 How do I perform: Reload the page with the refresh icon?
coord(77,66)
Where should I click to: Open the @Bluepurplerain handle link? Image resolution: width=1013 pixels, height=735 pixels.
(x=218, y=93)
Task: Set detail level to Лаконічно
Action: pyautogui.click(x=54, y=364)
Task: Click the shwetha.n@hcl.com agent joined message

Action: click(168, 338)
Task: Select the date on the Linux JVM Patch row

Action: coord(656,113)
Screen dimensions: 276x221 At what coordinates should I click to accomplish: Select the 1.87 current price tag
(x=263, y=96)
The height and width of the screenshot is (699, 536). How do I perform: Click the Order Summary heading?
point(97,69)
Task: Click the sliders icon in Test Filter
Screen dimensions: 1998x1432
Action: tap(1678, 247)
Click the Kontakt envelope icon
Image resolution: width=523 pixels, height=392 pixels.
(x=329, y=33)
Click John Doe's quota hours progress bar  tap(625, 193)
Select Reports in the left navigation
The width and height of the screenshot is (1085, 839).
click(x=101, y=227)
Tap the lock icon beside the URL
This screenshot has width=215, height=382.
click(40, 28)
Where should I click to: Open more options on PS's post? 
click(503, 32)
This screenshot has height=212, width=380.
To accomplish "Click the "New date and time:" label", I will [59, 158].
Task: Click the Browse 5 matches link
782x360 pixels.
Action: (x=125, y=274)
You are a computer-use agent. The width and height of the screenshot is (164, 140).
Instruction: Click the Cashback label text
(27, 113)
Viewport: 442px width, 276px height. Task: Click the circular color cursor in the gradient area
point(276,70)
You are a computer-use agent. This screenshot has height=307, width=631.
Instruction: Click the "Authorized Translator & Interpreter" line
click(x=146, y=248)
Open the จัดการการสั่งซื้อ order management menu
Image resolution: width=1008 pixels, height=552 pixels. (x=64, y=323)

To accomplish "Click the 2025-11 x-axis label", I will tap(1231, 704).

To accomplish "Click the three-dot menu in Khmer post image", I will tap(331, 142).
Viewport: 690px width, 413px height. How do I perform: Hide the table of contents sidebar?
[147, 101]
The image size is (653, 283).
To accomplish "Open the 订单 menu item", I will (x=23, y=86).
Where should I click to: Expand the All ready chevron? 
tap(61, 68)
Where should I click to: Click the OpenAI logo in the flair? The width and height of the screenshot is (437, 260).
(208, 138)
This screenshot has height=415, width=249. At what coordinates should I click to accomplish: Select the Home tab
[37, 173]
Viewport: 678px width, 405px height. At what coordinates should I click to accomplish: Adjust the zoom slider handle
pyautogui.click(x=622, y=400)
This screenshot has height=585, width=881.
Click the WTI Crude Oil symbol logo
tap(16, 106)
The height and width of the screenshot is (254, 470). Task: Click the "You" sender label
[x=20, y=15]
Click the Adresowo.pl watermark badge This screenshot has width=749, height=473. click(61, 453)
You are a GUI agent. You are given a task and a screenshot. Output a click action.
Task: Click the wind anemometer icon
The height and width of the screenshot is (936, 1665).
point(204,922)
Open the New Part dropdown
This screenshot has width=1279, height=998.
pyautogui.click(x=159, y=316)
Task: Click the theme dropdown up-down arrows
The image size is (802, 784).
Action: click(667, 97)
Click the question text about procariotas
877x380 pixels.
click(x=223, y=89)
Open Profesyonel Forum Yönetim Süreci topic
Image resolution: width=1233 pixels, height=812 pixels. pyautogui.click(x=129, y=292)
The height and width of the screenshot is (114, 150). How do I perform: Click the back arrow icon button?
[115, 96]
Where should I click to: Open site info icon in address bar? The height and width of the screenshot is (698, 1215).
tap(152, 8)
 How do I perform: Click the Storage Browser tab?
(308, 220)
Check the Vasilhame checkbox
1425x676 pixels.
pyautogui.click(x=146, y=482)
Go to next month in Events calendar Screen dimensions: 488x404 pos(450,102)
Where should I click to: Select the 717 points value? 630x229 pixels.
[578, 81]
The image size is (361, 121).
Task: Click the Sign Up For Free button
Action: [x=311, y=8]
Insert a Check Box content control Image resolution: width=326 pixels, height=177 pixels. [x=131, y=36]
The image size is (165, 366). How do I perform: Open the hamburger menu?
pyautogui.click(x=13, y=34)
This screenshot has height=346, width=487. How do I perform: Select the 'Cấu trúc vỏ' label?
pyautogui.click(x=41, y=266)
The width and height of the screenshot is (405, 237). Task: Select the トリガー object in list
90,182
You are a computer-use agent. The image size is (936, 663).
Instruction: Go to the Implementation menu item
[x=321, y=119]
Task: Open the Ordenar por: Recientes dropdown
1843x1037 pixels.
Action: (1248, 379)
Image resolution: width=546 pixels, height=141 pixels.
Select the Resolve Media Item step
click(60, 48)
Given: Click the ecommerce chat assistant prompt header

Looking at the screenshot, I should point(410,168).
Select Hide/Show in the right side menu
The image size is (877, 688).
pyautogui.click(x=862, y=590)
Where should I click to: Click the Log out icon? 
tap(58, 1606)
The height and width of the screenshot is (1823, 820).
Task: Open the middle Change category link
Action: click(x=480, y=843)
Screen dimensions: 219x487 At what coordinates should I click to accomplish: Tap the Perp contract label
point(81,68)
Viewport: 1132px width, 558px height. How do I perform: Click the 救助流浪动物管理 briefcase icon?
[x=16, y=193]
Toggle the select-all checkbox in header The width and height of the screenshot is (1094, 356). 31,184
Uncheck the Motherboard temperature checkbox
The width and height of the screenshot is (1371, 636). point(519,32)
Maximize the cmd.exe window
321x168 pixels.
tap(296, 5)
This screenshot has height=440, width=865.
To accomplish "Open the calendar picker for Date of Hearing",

#### TASK DETAILS:
Quote the records exactly as they appear, starting with the line that contains "This screenshot has height=440, width=865." and continuing through the end of the records.

#### REPLY TO THE EXERCISE:
This screenshot has height=440, width=865.
To accomplish "Open the calendar picker for Date of Hearing",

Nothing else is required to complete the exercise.